An International Publisher for Academic and Scientific Journals
Author Login
Scholars Journal of Applied Medical Sciences | Volume-3 | Issue-01
The effect of Vitamin a Supplementation on IL-4 and GATA-3 Gene Expression in Atherosclerotic Patients
Azadeh Mottaghi, Pooneh Angoorani, Samira Ebrahimof, Ali-Akbar Saboor-Yaraghi
Published: March 28, 2015 |
143
97
DOI: 10.36347/sjams.2015.v03i01.039
Pages: 185-193
Downloads
Abstract
Since T helper cells type 2 (Th2) are considered as atheroprotective agents, this study was designed to
investigate the possible role of vitamin A as a regulator of immune function on gene expression of IL-4 and GATA-3 in
atherosclerotic patients. The vitamin A treated groups (patients and healthy controls) received 25,000 IU of retinyl
palmitate while the placebo group (control patients) was given one pearl of placebo per day for 4 months. Peripheral
blood mononuclear cells were isolated and divided into 3 groups; fresh cells, activated with PHA and activated with oxLDL. Gene expressions of Th2 cells were studied by real-time PCR. IL-4 gene expression in fresh cells significantly
increased in vitamin A treated patients compared with the other two groups. IL-4 gene expression in PHA-activated cells
also showed a significant increase in vitamin A treated patients compared with the placebo group (p=0.027), however,
there were no significant differences in IL-4 gene expression in ox-LDL activated cells between the 3 groups (p=0.737)
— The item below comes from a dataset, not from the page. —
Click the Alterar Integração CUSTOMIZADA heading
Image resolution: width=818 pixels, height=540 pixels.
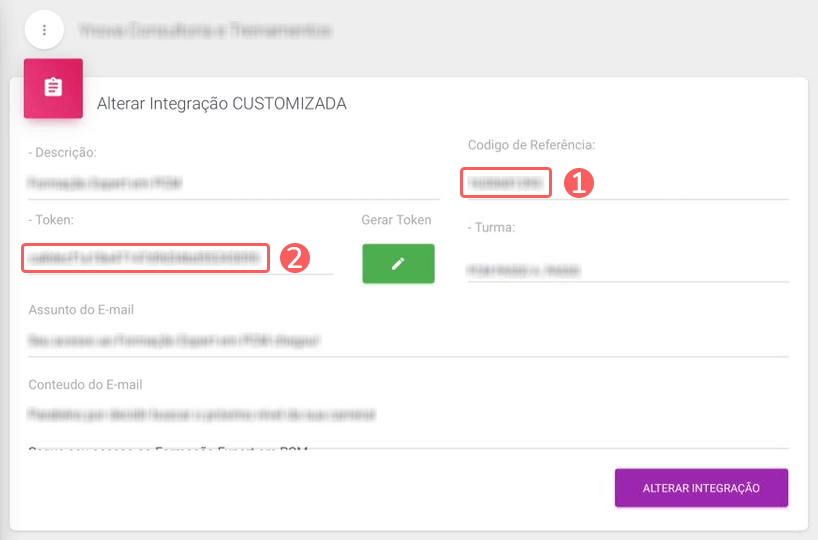click(221, 103)
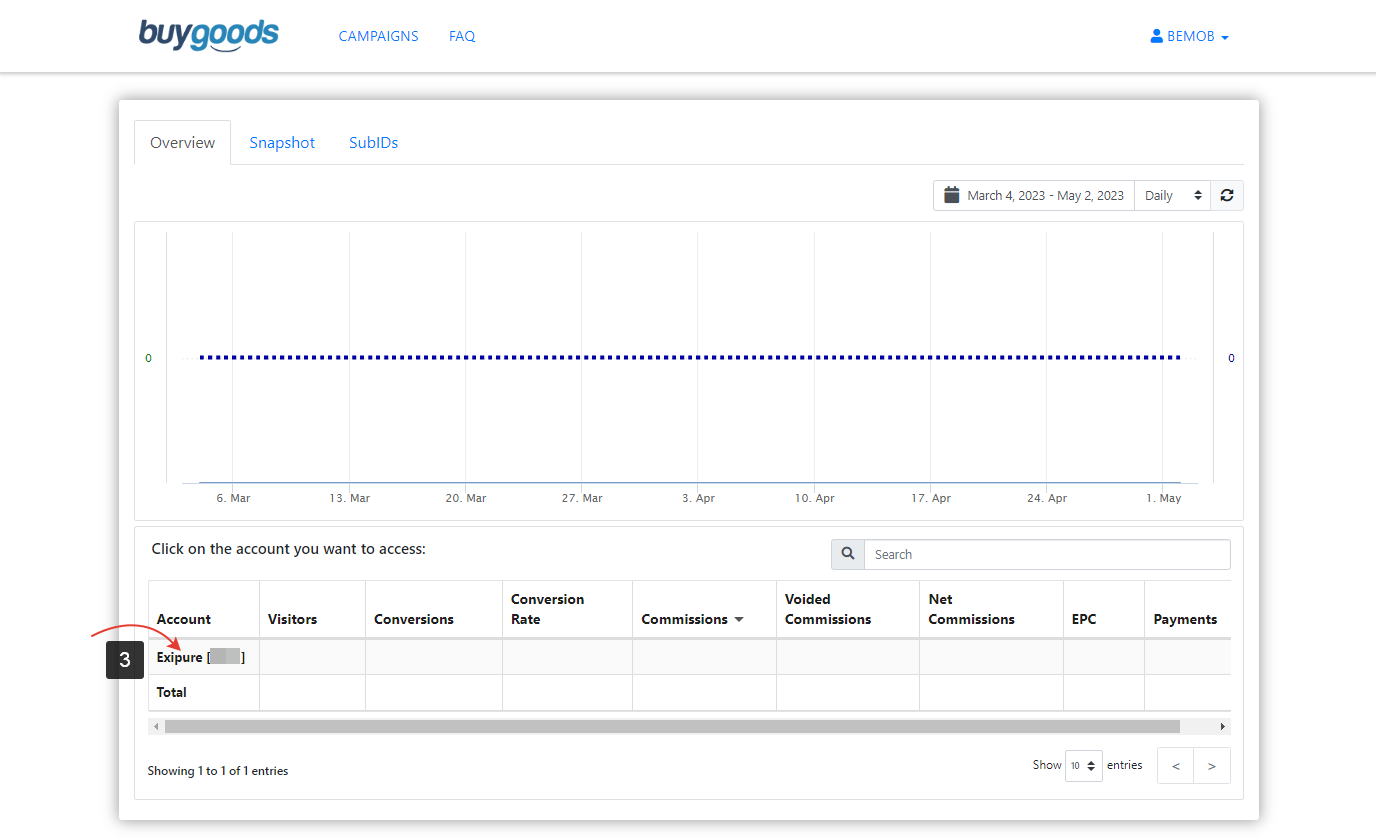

although all groups showed an increase in the gene expression levels. There were no significant differences in GATA-3
gene expression in fresh cells, among the 3 groups (p=0.084), while the mean of GATA-3 gene expression in PHA and
ox-LDL-activated cells in vitamin A treated patients showed a significant difference in comparison with healthy controls
(p=0.016) and placebo group (p=0.019) respectively. It can be concluded that vitamin A supplementation led to increase
in the gene expression of IL-4 and GATA-3 which in turn may reduce the complications of atherosclerosis.